[Saved entries]
▽
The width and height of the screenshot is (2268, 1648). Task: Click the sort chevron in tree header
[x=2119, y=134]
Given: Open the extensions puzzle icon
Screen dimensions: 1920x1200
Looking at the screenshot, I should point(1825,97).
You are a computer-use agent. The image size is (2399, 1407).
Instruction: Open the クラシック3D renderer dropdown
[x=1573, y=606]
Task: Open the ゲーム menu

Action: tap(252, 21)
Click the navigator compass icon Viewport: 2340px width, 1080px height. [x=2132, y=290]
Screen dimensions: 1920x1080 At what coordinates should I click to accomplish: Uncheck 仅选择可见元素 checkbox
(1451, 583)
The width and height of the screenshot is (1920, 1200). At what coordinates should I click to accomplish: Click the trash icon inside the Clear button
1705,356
△
**Problem:** Please transcribe exactly the line containing "Screen dimensions: 1920x1080" and every line after it through the end of the records, and nothing else.

**Output below:**
Screen dimensions: 1920x1080 At what coordinates should I click to accomplish: Uncheck 仅选择可见元素 checkbox
(1451, 583)
The width and height of the screenshot is (1920, 1200). At what coordinates should I click to accomplish: Click the trash icon inside the Clear button
1705,356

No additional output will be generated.